**SOURCE EXCERPT**

%%

LGBTQ Characters at Hogwarts:Using Data Analysis to Prove Fan Theories

An Introduction to the Harry Potter Fandom

Harry Potter is considered by many a turning point in literature. For the first time in recent history, a book written for children and teens was a worldwide sensation. When the final book hit shelves, it sold 11 million copies in the first day.  The movies made over 7 billion dollars.  The brand is now valued at over 15 billion dollars. It has become a part of the cultural zeitgeist with celebrities being asked their Hogwarts houses. The fans are studied in an academic setting. It has also had a long-term effect on how we are fans of books. In previous eras, the love of a book stopped at book signings and fan clubs. Harry Potter changed this. It was one of the first books to have a fanbase raised alongside the internet. This made it easier for people to connect over long distances. This also led to an extensive fanfiction collection. There are over a million works of Harry Potter fanfiction on the internet ranging from the short single scene “one-shots” written by 10-year-olds to works far longer than the books themselves written by established authors and later edited into important books. The most interesting quality of this archive is the fact that writers of this fanfiction took a fiction criticized in the modern era for its lack of diversity and created their own diversity. From the rise of Black Hermione to the infamy of “slash” ( writing about homosexual pairings that do not appear in the original text), these alternative identities are now so popular that the amount of relevant fan material parallels that of the original text. For example, there is far more material about the romantic relationship between Harry Potter and Draco Malfoy than there is for the original pairing of Harry Potter and Ginny Weasley. Not only are these beliefs held, but they are defended by fans using the original text as evidence. For example, Harry’s obliviousness about romantic relationships is often used to argue that any number of relationships could have been happening in the background and Harry would have been none the wiser. in the article Harry Potter and the Fan Fiction Phenom, it is stated,

“When asked what attracted them to the [Harry Potter] universe, in particular, the respondents repeatedly pointed out that there are considerable gaps in [J. K. Rowling]’s story. The novels are told from Harry’s perspective, and he often has only the most tenuous understanding of his surroundings. This leaves a lot of leeway for fan writers.”

%%

**INSTRUCTIONS FOR THE TASK**
Pick up the essay on Harry Potter fandom and fan theories directly after the quoted passage, and continue it in the same style. The material that follows comes from a separate source.

**GIVEN ENTRIES**

%%

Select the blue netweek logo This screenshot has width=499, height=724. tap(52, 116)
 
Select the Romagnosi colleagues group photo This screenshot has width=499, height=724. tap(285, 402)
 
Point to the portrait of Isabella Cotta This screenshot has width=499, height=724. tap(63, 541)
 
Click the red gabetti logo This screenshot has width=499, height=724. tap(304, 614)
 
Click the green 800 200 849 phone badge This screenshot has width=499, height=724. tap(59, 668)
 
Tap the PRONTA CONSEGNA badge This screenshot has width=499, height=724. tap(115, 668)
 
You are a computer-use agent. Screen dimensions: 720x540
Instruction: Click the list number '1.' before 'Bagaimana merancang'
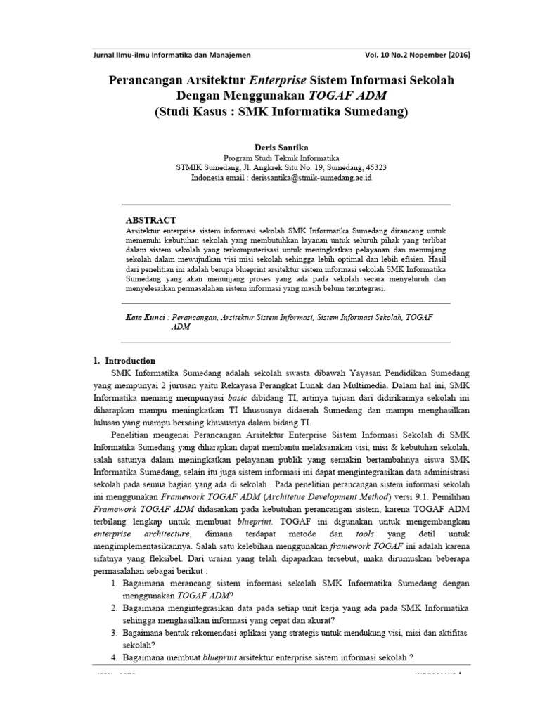click(x=115, y=584)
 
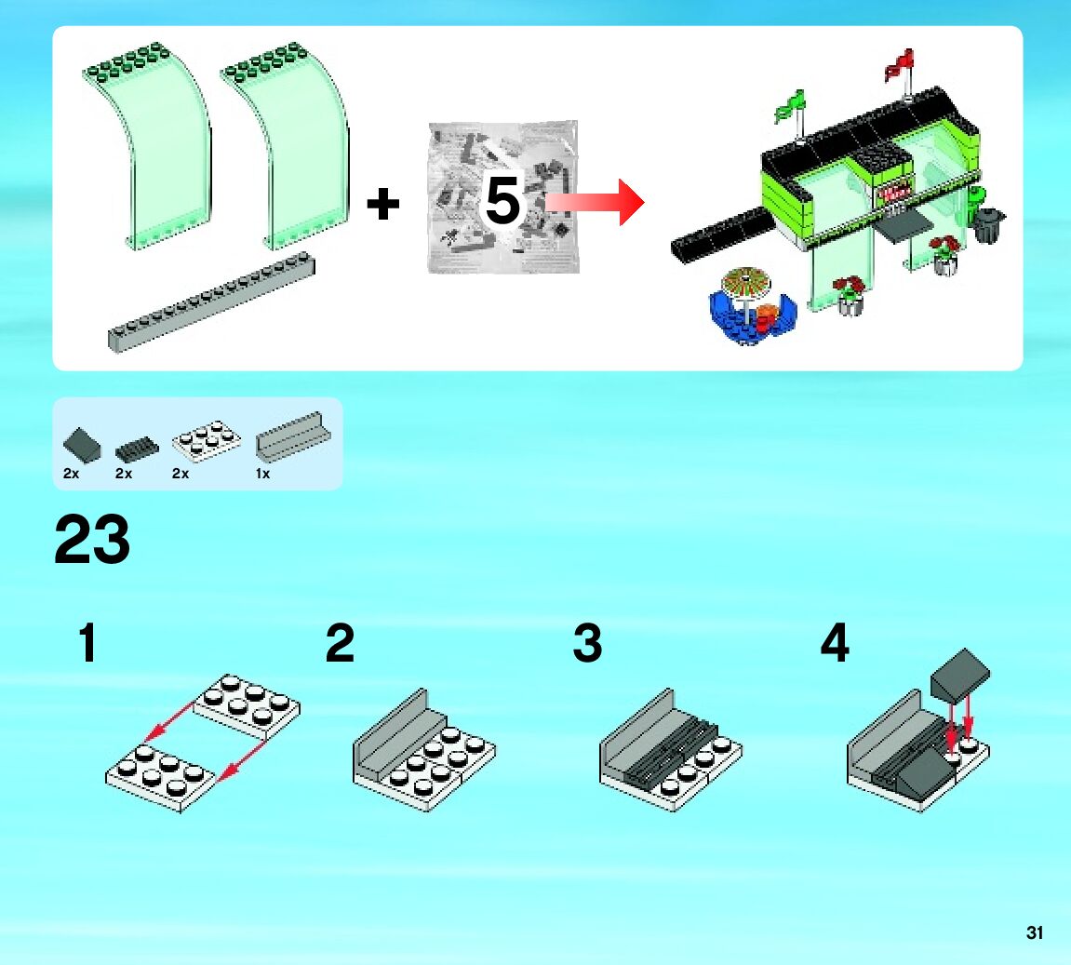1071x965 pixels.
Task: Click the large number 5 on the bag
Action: [x=502, y=202]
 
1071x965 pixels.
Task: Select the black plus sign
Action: [x=382, y=204]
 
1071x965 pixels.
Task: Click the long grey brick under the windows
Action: [x=211, y=300]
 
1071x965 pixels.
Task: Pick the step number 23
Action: [x=92, y=541]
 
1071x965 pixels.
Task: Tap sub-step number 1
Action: [x=87, y=644]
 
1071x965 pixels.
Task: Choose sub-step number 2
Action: [x=340, y=644]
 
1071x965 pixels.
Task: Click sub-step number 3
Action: [x=587, y=644]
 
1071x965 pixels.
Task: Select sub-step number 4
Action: [x=835, y=644]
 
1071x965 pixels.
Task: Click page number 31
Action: [x=1035, y=932]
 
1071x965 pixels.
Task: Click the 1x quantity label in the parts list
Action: [x=262, y=474]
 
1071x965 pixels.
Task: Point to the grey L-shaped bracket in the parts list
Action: [x=289, y=437]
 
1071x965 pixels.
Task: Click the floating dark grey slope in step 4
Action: [x=960, y=672]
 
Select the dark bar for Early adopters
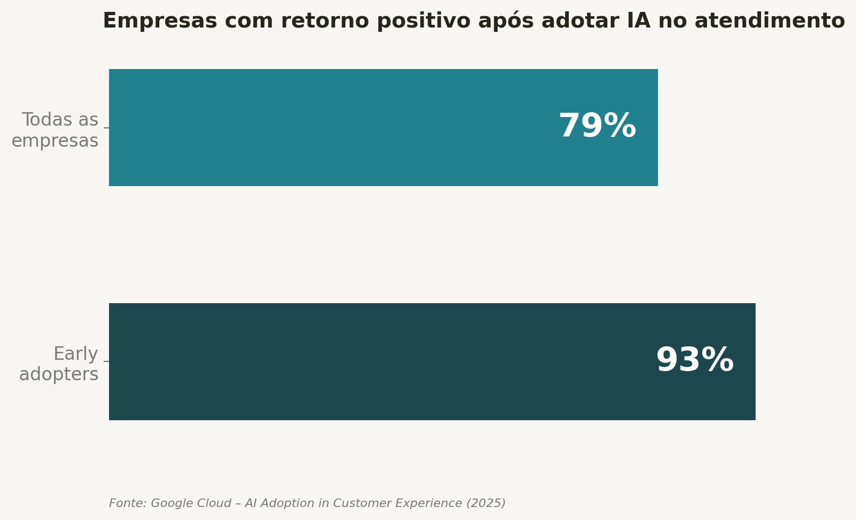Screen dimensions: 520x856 tap(378, 361)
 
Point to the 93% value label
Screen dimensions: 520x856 tap(695, 361)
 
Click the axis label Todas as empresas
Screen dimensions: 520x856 tap(55, 130)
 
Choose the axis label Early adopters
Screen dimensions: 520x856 tap(59, 364)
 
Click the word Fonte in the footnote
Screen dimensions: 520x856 tap(127, 503)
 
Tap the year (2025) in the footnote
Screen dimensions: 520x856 tap(486, 503)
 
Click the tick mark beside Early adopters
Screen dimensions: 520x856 tap(106, 361)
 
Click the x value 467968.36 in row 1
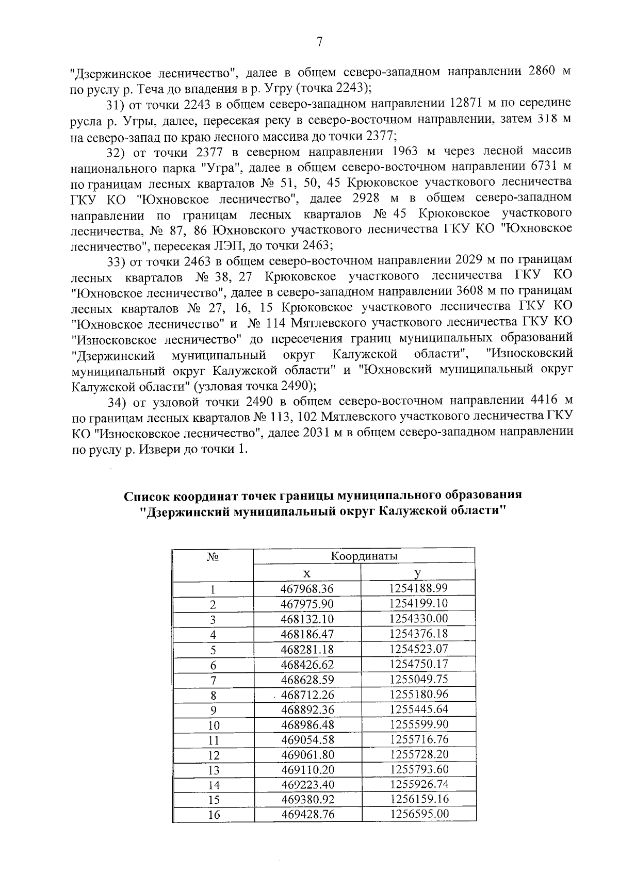coord(307,589)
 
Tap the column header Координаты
coord(364,556)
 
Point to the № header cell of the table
coord(213,557)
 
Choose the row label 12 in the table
coord(213,755)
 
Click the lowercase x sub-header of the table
coord(307,573)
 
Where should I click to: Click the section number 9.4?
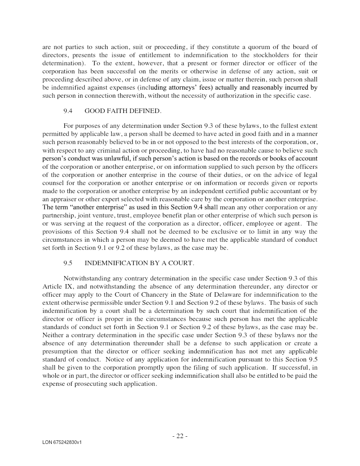[x=68, y=111]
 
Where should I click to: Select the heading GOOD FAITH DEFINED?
[x=122, y=111]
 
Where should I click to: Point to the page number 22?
[x=180, y=436]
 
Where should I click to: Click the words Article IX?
[x=55, y=286]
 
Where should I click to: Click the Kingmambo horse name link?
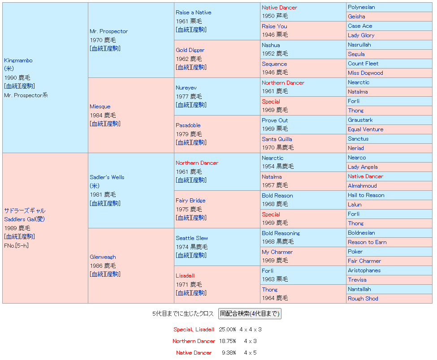tap(18, 60)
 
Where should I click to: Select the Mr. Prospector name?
tap(108, 31)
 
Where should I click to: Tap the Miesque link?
tap(100, 107)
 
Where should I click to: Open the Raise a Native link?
tap(193, 13)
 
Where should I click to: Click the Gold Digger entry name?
tap(190, 50)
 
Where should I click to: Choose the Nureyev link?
tap(186, 88)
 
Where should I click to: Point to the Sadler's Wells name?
tap(107, 177)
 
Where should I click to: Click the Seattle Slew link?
tap(192, 238)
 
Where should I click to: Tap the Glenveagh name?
tap(103, 257)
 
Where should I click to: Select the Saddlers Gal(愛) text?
tap(25, 219)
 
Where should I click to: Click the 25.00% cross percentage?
tap(227, 330)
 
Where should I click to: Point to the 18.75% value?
tap(227, 341)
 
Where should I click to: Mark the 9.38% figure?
tap(229, 353)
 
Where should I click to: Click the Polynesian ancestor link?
tap(361, 7)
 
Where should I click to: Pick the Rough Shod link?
tap(363, 299)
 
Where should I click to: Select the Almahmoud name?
tap(362, 186)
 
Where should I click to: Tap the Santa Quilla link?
tap(277, 139)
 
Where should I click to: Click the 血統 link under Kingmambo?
tap(12, 86)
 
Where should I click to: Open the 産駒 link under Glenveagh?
tap(113, 274)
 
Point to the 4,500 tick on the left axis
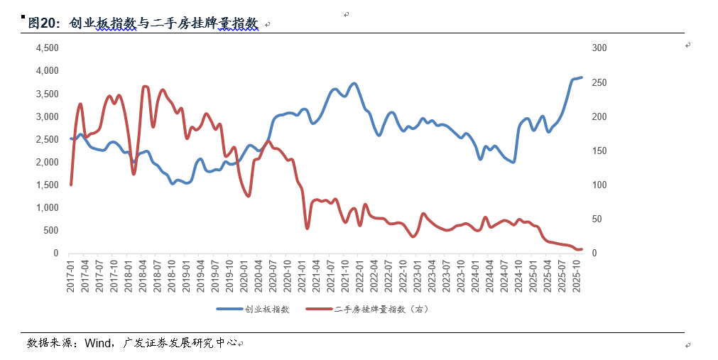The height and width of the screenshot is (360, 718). [47, 48]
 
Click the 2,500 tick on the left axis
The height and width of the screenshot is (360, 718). [47, 139]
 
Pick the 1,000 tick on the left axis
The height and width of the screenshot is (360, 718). [47, 207]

%%

**THE ANSWER**
In addition, fans of the Harry/Draco pairings are quick to point to the intense emotional turmoil between the two and point to other opposites attract romances like the titular pair in Romeo and Juliet and even Darcy and Elizabeth Bennett in Pride and Prejudice. Whether they are right or wrong, the arguments are often well-thought-out and articulate. Many scholars argue that the reason that these fan theories develop is due not to the text, but instead to the writers. These writers use fandom’s spaces to explore their own identities and emotions. This is perhaps best seen when looking at queer identities in the Harry Potter fandom. The article “Homosexuality at the Online Hogwarts” explores this,

“Fandom, especially Harry Potter fandom, offers young people the opportunity not simply to passively absorb queer-positive (and adult-approved) messages, but to actively engage with a supportive artistic community as readers, writers, and critics. Moreover, the identity-bending, pseudonymous nature of online fannish discourse affords fans a certain measure of concealment, which proves especially valuable for young fans who fear the consequences of expressing non-heteronormative desires.” (Tosenberger)

So, when the children who were first read Harry Potter as a bedtime story start to explore issues like sexual and romantic orientation, gender identity, race and ethnicity, and complex family situations, they turn to the familiar characters of the Harry Potter series to use as guides in their exploration.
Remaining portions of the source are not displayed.